**SOBRE LA TAREA**
Cambia "película" por "cinta" en el pasaje del fragmento citado que va de "Las invasiones bárbaras" a "razones del título.", ambos incluidos, y escribe el pasaje resultante.

== FRAGMENTO CITADO

Las invasiones bárbaras
Quienes vieron esta excelente película canadiense francófona (Denys Arcand
2003) salieron de los cines sin entender por qué sus realizadores eligieron
ese título que nada tiene que ver con la trama. Haré lo mismo con esta nota,
apenas al final explicaré las razones del título.
Hace unos días un amigo francés que vivió más de treinta años en Venezuela y
regresó a su país natal, me envía unas fotografías de la región donde vive
-Bretagne- Un lago lleno de barquitos y yates rodeado de montañas, un verdor
espléndido, unas casas de esas que aparecían en los almanaques que las
panaderías y casas de abastos regalaban antaño y que a uno le parecían como
de mentira. Después me cuenta que la ciudad está llena de excelentes
universidades, que tiene muchas iglesias porque es bastante católica, que es
un centro de actividades culturales, en fin todo lo que podría hacer que
cualquier venezolano de estos tiempos de retroceso a la caverna, se muera de
envidia. Pero no me dejo llevar por el pesimismo y le respondo al amigo que
sin duda todo es muy bonito pero que una ciudad tan limpia, ordenada y grata
donde no hay motivos para quejarse, debe ser de lo más aburrida. Los
venezolanos, especialmente los caraqueños, tenemos una vida tan llena de
acontecimientos que no hay tiempo ni espacio para contemplar el único
paisaje que aún nos queda: El Ávila, y eso cuando no se está quemando en
tiempos de sequía.
Caer en un hueco o en una alcantarilla sin tapa y perder no solo el caucho,
sino la rueda y otras partes del vehículo; ver a los recogelatas y otros
pobres de solemnidad romper las bolsas de basura y regarla en calles y
avenidas, mientras pescan una lata o botella vacía o unas sobras para comer;
ser asaltado en una cola en la Cota Mil o en la autopista por motorizados
que huyen entre los automóviles atascados en las colas; oír disparos y
gritos en las noches y luego el ulular de sirenas de ambulancias y patrullas
policiales, sin que se llegue a saber cuántos, quienes y por qué fueron los
muertos o heridos. A tanta diversión debemos sumarle las excursiones por
supermercados y abastos para encontrar carne, pollo, granos, leche, azúcar,
aceite, huevos y todo lo que ha desparecido de los anaqueles de los negocios
formales, pero que los informales tienen siempre aunque a precios nada
revolucionarios y menos bolivarianos. Todas esas calamidades son temas de
conversación que dan interés a nuestras vidas en contraste con el fastidioso
discurrir de los europeos sobre el estado del tiempo, una de las pocas cosas
que parecen motivar su preocupación.

====
== DATOS PROPORCIONADOS

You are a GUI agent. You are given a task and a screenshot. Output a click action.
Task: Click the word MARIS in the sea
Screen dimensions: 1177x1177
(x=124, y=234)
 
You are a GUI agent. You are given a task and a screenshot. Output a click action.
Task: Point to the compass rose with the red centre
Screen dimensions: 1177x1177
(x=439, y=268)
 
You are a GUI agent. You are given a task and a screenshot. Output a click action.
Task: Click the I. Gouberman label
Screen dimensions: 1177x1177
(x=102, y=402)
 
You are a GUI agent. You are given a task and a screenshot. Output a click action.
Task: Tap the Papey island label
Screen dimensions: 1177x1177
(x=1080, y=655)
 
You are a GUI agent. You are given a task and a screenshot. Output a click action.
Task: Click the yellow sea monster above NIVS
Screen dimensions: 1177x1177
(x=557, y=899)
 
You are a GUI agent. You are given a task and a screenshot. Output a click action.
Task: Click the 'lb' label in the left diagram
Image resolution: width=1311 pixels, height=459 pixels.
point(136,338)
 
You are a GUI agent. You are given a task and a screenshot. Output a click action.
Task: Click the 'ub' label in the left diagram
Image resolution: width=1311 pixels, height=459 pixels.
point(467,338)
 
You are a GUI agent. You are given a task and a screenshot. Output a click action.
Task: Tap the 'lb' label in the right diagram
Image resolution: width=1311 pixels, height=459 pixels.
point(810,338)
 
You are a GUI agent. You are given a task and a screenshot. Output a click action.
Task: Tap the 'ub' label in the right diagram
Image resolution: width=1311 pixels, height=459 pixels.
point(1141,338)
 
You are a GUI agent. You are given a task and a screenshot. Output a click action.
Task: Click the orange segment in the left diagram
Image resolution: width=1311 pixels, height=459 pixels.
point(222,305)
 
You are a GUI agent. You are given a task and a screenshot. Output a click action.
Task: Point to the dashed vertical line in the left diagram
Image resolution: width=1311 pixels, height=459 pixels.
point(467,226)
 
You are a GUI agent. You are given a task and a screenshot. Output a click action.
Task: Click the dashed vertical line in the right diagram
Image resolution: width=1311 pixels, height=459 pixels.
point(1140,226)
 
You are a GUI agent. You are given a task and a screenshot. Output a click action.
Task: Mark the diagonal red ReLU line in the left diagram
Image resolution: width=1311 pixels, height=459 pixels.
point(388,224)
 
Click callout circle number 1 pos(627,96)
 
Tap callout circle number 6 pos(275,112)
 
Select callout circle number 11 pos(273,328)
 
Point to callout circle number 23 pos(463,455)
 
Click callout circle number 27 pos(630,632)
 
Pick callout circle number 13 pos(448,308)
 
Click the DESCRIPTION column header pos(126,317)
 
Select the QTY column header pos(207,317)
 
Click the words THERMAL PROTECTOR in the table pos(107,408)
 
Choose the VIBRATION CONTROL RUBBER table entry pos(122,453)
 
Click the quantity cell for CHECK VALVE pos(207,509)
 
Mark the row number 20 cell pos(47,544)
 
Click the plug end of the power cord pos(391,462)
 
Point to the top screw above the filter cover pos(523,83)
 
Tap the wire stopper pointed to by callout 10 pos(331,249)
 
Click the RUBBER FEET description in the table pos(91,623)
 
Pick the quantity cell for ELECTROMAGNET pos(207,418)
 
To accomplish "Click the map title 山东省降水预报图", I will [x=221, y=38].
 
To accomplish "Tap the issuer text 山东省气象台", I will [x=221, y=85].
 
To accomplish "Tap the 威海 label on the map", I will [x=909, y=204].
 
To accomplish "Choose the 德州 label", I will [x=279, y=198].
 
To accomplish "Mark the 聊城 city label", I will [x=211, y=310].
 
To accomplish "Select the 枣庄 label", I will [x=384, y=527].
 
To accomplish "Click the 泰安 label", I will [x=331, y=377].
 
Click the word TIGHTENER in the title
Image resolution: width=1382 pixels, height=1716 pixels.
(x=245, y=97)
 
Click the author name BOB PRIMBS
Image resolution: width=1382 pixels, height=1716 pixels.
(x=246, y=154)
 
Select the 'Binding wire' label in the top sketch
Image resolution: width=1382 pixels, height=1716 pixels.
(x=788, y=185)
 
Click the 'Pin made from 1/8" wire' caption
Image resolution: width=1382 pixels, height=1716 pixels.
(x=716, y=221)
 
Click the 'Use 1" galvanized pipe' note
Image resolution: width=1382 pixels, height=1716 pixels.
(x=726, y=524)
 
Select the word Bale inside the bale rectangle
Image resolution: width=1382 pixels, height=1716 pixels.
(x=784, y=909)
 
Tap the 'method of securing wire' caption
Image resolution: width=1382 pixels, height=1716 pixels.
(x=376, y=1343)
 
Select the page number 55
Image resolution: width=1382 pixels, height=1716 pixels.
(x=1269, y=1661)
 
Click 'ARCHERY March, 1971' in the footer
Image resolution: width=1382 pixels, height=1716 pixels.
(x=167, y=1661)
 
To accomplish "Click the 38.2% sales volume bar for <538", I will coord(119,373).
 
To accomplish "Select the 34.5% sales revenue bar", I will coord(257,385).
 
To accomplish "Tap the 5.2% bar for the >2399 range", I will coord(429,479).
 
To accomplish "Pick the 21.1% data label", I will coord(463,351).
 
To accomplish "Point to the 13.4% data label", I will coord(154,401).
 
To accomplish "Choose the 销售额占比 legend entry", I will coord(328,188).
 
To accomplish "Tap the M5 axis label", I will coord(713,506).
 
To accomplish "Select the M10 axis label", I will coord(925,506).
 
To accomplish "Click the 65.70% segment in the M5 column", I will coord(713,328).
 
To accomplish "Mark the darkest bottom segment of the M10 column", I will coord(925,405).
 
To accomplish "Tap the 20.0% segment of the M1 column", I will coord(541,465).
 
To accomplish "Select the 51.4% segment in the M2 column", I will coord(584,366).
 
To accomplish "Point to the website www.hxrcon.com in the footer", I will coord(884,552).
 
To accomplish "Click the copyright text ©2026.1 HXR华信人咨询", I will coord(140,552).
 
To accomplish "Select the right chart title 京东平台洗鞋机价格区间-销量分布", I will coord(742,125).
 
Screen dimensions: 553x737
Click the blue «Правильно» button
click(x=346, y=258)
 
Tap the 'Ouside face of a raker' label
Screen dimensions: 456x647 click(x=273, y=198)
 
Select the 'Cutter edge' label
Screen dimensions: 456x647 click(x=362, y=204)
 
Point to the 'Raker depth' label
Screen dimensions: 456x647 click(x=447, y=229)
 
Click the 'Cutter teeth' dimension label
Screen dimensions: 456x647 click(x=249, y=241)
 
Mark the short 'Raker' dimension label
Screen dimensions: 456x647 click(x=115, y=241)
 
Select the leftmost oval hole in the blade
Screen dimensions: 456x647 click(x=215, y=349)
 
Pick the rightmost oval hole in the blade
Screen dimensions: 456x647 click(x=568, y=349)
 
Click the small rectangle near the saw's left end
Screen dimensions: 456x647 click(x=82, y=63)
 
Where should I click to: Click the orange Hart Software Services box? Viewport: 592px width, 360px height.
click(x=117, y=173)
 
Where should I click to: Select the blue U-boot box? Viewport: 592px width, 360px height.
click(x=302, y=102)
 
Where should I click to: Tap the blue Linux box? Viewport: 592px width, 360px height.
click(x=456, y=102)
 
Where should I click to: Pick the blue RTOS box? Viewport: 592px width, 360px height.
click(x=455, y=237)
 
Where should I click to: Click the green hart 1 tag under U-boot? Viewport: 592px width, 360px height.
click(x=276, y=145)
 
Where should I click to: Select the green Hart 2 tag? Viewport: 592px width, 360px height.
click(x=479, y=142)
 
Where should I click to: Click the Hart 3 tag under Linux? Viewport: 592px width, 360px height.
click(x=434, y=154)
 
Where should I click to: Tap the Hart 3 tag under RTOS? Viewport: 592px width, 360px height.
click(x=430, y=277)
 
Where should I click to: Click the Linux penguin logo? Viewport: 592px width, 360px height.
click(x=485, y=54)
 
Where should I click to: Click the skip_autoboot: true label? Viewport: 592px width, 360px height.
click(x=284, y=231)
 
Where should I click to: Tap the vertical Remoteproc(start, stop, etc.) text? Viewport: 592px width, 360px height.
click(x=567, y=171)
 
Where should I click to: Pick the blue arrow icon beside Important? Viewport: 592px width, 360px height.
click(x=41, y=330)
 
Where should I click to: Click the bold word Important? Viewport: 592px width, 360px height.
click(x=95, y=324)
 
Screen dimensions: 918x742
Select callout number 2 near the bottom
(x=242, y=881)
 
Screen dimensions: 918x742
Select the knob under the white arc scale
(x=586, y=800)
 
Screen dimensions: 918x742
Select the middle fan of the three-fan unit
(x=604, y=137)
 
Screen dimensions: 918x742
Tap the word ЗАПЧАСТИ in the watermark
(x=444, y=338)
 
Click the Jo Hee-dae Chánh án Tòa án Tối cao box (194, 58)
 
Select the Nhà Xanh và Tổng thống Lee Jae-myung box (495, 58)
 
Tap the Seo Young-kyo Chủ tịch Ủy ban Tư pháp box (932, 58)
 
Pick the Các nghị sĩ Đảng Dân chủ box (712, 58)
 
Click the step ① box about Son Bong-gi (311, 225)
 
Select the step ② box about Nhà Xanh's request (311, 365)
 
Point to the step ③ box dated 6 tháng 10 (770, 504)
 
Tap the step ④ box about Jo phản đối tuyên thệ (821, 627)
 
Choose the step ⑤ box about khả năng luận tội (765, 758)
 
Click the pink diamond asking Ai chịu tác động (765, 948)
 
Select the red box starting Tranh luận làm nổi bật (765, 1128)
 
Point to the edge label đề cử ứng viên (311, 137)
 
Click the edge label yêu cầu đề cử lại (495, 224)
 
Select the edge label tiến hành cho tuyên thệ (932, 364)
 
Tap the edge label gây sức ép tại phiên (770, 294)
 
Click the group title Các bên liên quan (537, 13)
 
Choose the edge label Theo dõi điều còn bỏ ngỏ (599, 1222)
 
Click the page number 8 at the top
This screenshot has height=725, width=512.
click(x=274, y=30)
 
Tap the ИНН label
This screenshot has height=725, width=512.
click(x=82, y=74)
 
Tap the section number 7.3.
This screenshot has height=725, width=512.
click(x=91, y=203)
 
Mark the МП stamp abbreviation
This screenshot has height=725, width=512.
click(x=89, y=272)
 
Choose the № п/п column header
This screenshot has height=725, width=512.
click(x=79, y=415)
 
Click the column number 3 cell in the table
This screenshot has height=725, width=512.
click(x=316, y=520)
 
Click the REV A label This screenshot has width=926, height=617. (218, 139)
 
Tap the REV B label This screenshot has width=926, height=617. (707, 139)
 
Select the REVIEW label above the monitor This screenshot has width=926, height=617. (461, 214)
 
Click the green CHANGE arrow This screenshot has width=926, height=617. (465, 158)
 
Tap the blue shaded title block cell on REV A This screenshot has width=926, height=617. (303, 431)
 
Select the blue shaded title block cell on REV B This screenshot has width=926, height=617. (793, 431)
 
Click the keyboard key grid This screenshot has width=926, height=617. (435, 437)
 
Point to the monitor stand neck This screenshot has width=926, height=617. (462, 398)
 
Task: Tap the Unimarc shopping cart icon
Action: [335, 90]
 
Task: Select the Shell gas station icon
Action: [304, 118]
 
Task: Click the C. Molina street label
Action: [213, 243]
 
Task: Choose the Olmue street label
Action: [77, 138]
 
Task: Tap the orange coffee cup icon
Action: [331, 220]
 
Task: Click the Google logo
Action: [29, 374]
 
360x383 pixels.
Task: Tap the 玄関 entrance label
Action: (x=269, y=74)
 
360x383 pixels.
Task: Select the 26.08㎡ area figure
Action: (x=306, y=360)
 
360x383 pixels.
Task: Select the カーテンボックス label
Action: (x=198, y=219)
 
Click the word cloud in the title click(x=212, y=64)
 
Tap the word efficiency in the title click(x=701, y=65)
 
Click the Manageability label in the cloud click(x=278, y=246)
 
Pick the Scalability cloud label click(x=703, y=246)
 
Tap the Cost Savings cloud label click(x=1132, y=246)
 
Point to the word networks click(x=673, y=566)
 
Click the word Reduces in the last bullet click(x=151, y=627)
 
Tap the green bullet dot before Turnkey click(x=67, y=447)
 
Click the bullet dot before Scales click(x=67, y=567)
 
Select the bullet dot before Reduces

====

**RESPUESTA ESCRITA**
Las invasiones bárbaras
Quienes vieron esta excelente cinta canadiense francófona (Denys Arcand
2003) salieron de los cines sin entender por qué sus realizadores eligieron
ese título que nada tiene que ver con la trama. Haré lo mismo con esta nota,
apenas al final explicaré las razones del título.